Exercise goal:
Format every line of the items below as a numbered list, skipping any blank lines and leaving out the pictures.

(Extracted data entries)
******************************

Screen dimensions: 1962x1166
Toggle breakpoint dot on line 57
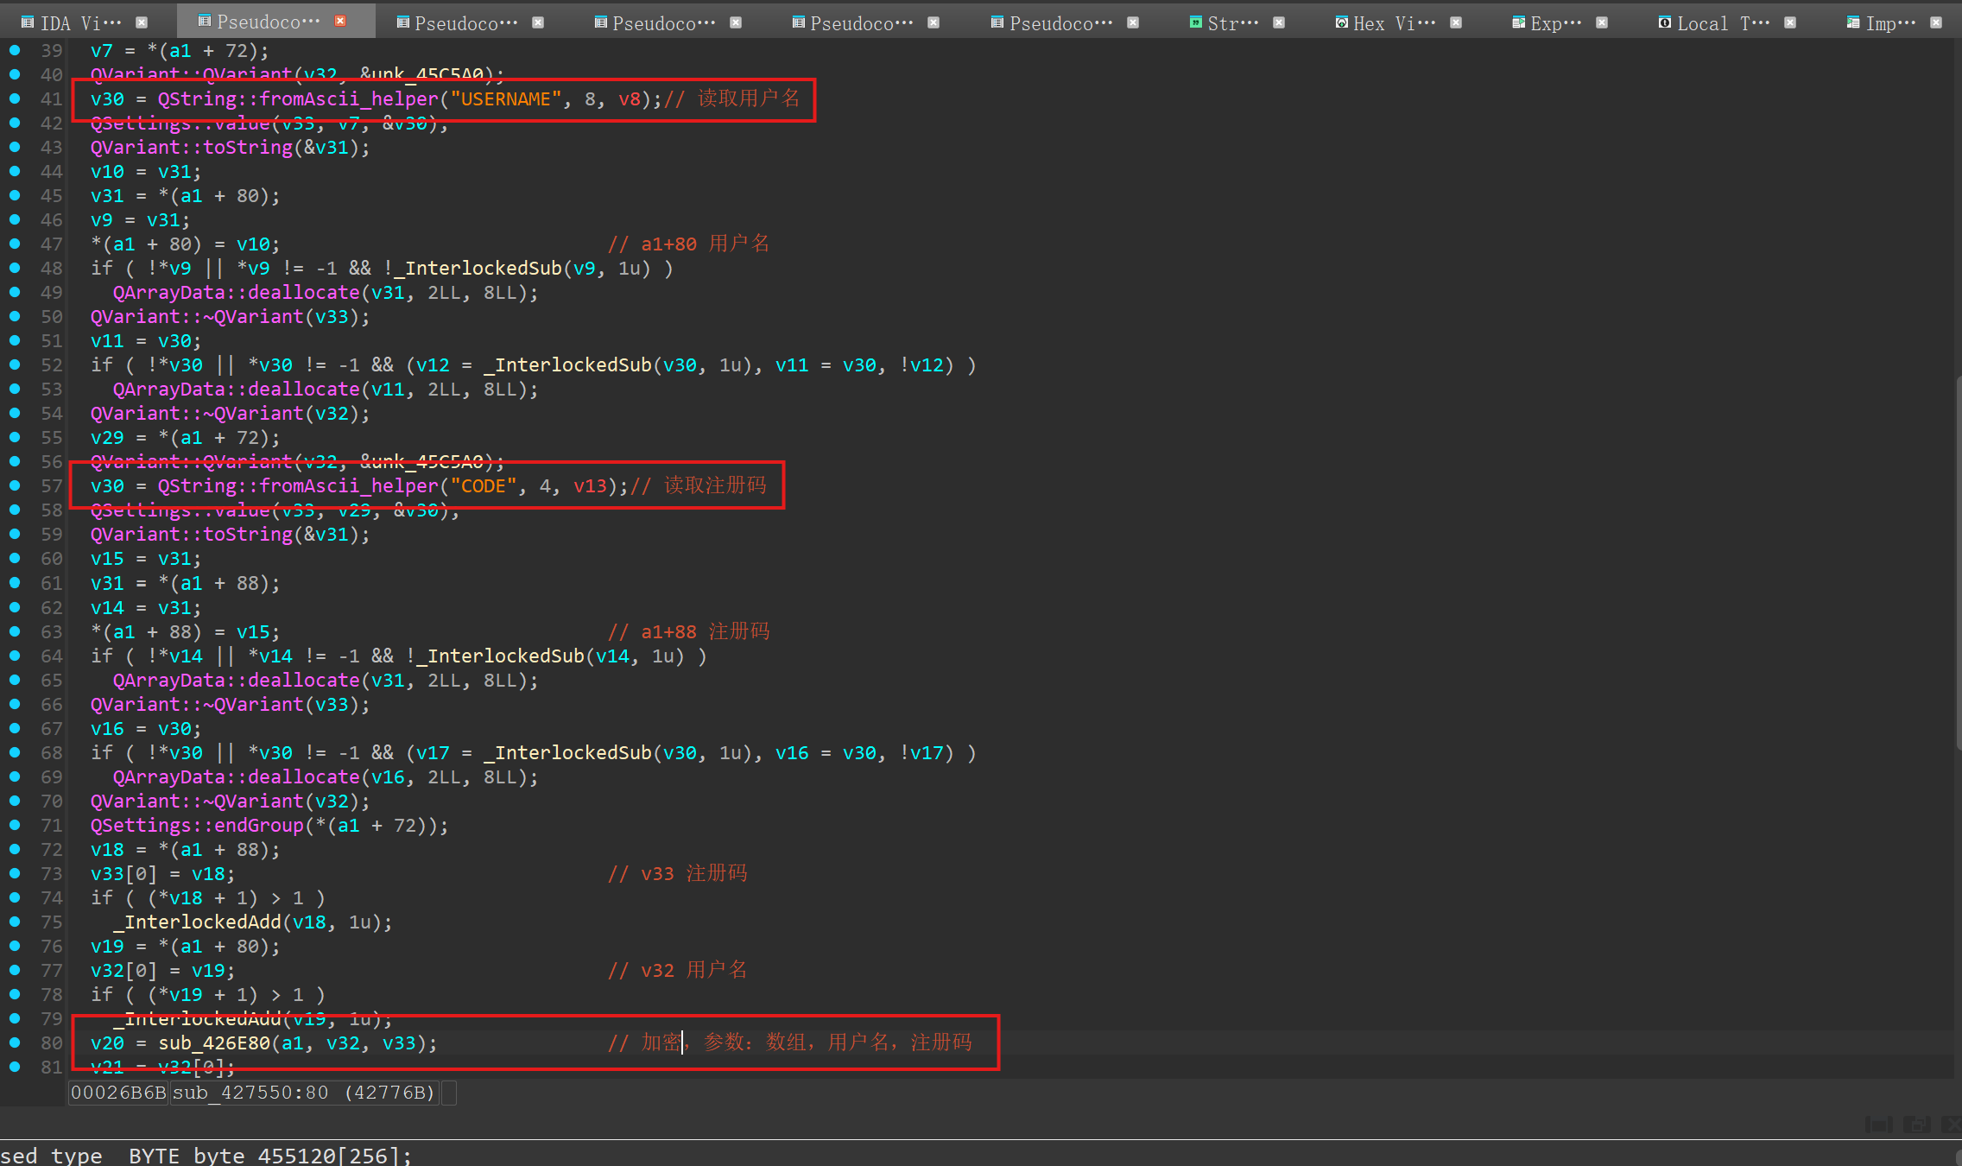point(15,485)
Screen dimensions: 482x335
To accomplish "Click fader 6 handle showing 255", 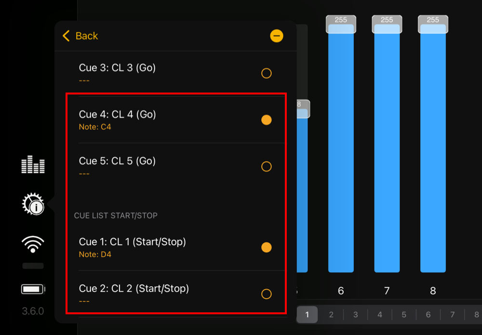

******************************

Complete response:
1. Screen dimensions: 1962x1166
2. Toggle breakpoint dot on line 57
3. point(15,485)
4. Screen dimensions: 482x335
5. To accomplish "Click fader 6 handle showing 255", 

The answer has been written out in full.